EXCERPT PROVIDED:
NEW TAMPA – For many, competition in youth athletics begins with trying to find a spot on a team roster for any of the so called major sports – baseball, football or soccer.
For many families in the youth sports hot bed of the New Tampa area, that might mean joining programs in other communities, such as Temple Terrace, or considering an emerging sport. One old sport that is exploding in popularity is lacrosse.
But lacrosse is nothing new for the New Tampa Lacrosse Club (NTLC), which has fielded teams for boys and girls for almost 20 years. NTLC teams compete against other clubs from throughout the region, from Clearwater to Lakeland.
For those unfamiliar with the sport, lacrosse teams field 10 players at a time – nine ball handlers and a goalie – so there are plenty of positions to fill.
And like other youth sports, the goal is more than on-the-field action.
“Lacrosse is a great sport for building teamwork and meeting new friends,” said Chris Moyer, who is part of the club’s leadership team. “It’s great to get in on the sport now because so many kids are playing football and baseball.”
To say lacrosse is an emerging sport speaks more to growing public awareness about it rather than its place in sports history both local and national.

EXTRACTED DATA:
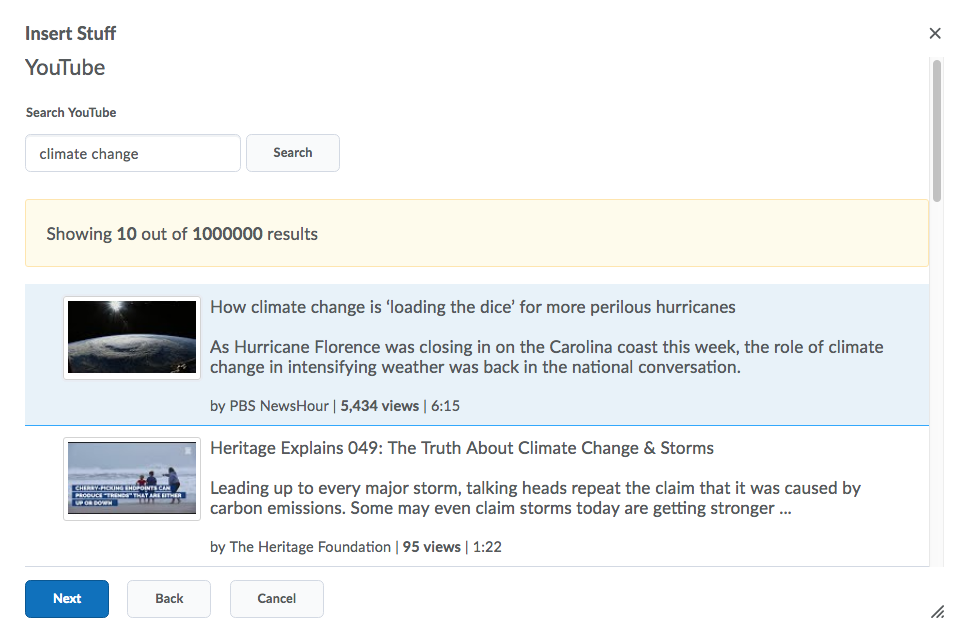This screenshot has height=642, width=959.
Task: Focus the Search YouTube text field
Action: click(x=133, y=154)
* * *
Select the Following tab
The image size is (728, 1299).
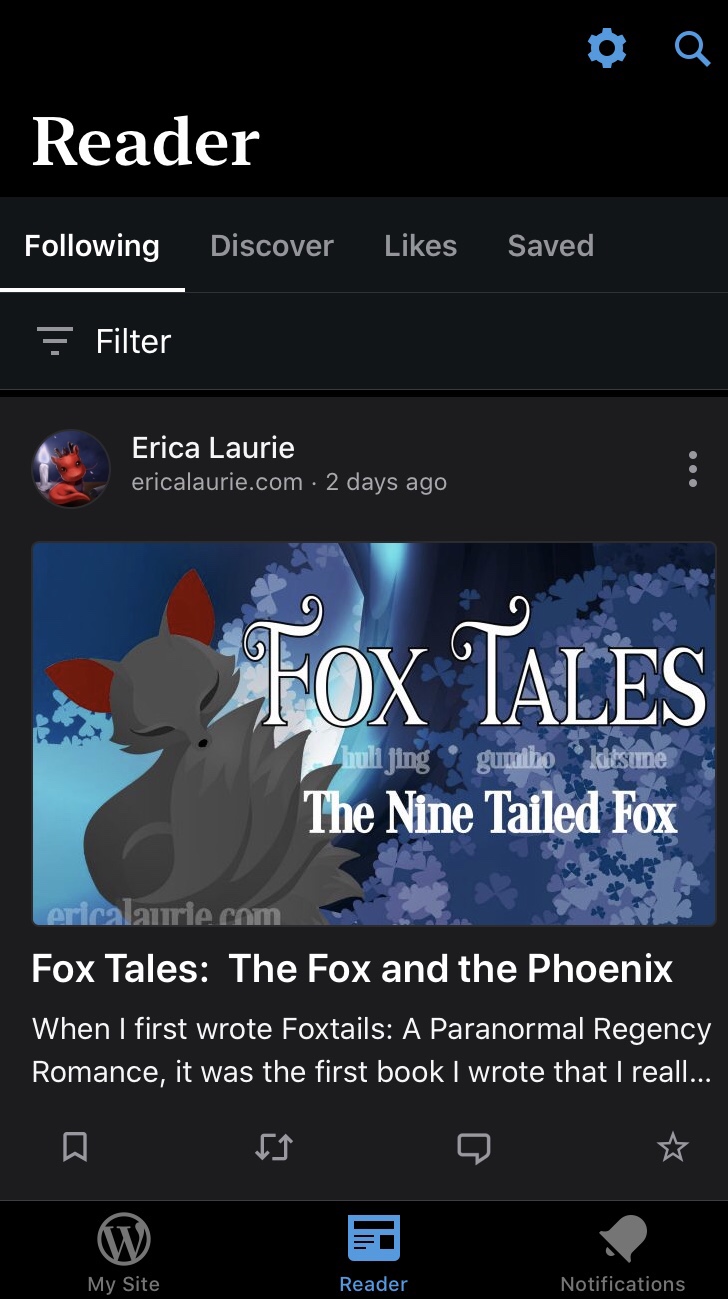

EXPLORE THE MATERIAL:
1. Answer these from the lacrosse article:
(a) For about how long has the New Tampa Lacrosse Club fielded teams for boys and girls?
(b) How many players does a lacrosse team field at a time, and how are they divided?
(c) Who does the article name as part of the club's leadership team?
2. Pick up the lacrosse article after its last sentence and write a continuation.
Nothing in the listing is needed here.

ACTIVITY ANSWERS:
1.
(a) Almost 20 years.
(b) Ten: nine ball handlers and a goalie.
(c) Chris Moyer.

2.
NTLC goes back to 1995 when the New Tampa Lacrosse Association (NTLA) was formed. The sport itself has roots back more than 400 years, when it was the great Native American pastime when the colonists landed on North American shores.
Lacrosse was especially popular with indigenous communities in Canada, with games involving hundreds of players over playing fields sometimes extending for miles.
Lacrosse’s Canadian roots are also evident in playing characteristics and terminology it shares with hockey, such as scoring a goal by using a stick to strike a ball past a goalie and into a net as well as checking and facing off.
Within the United States, lacrosse has been primarily an activity in New England and mid-Atlantic regions, where many Division I universities have teams and offer scholarships.
Players who want to attend college in the Tampa Bay area are starting to find similar opportunities available at the University of Tampa and Florida Southern College, both of which have NCAA Division II teams. The University of South Florida has a club-level team. The University of Florida women’s team plays at the NCAA Division I level.
Lacrosse scholarship opportunities may become more viable for high school students as schools at that level develop programs. Wharton and Freedom high schools are among those with teams. Lacrosse is a Florida High School Athletic Association (FHSAA) sanctioned sport in 2014.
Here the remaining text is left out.